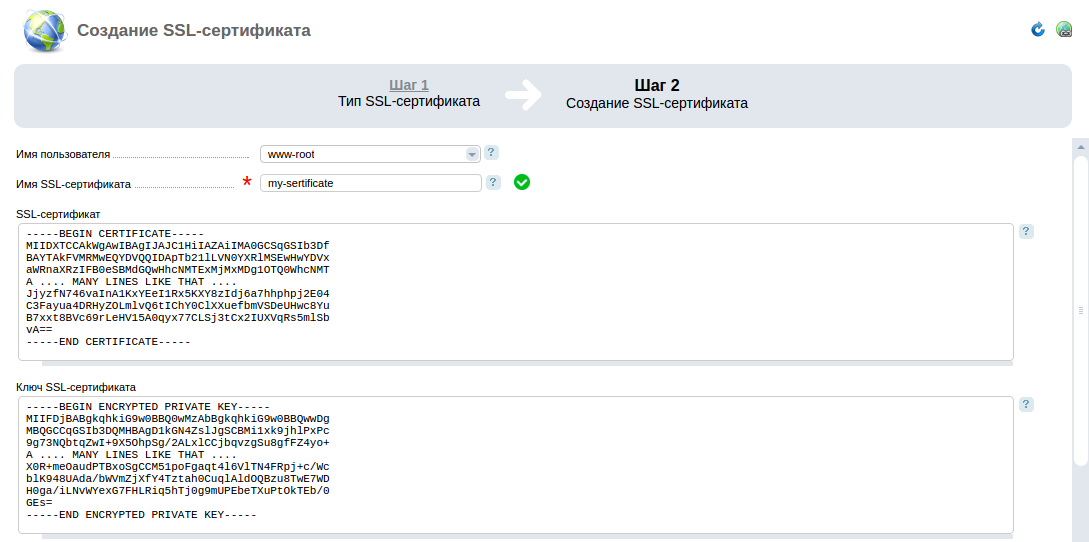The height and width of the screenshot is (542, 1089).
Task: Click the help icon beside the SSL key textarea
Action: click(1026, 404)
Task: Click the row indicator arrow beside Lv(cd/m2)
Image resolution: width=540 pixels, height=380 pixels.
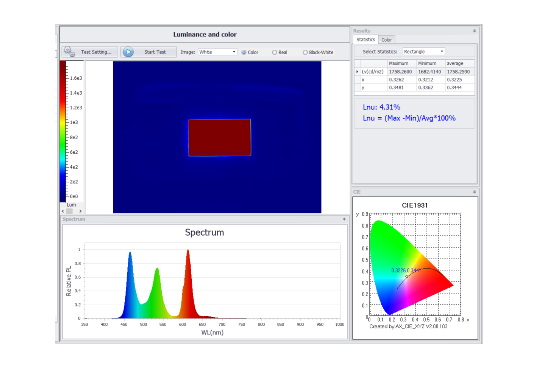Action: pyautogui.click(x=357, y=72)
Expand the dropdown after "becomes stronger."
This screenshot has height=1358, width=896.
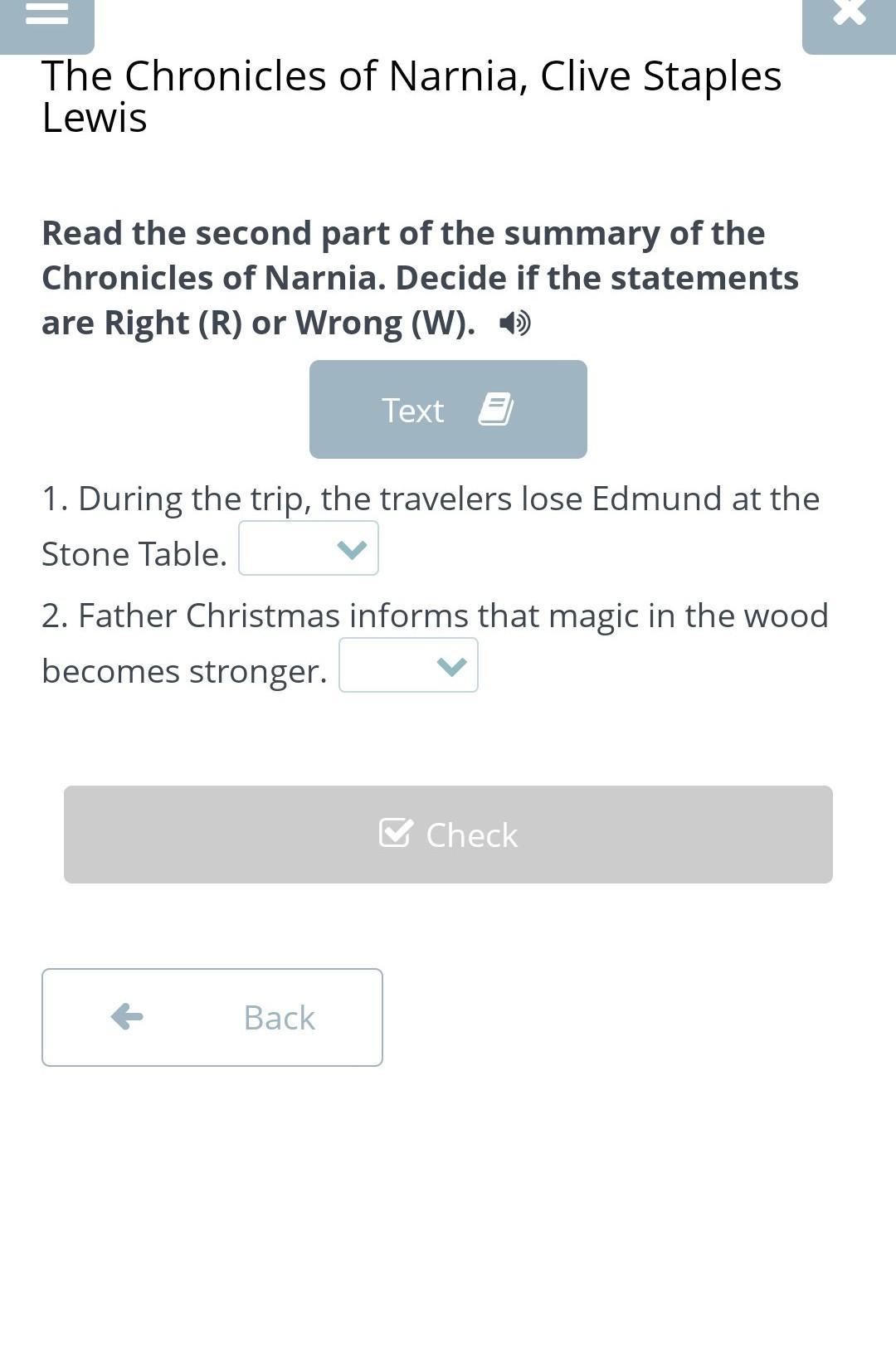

__________________________________________________

→ **DESCRIPTION OF THE TASK**
Start at the line holding "Task: Click the row" and stop at the last line of the entries above. Repeat those lines exactly, pictures excluded.

→ **RESPONSE BELOW**
Task: Click the row indicator arrow beside Lv(cd/m2)
Image resolution: width=540 pixels, height=380 pixels.
Action: pyautogui.click(x=357, y=72)
Expand the dropdown after "becomes stronger."
This screenshot has height=1358, width=896.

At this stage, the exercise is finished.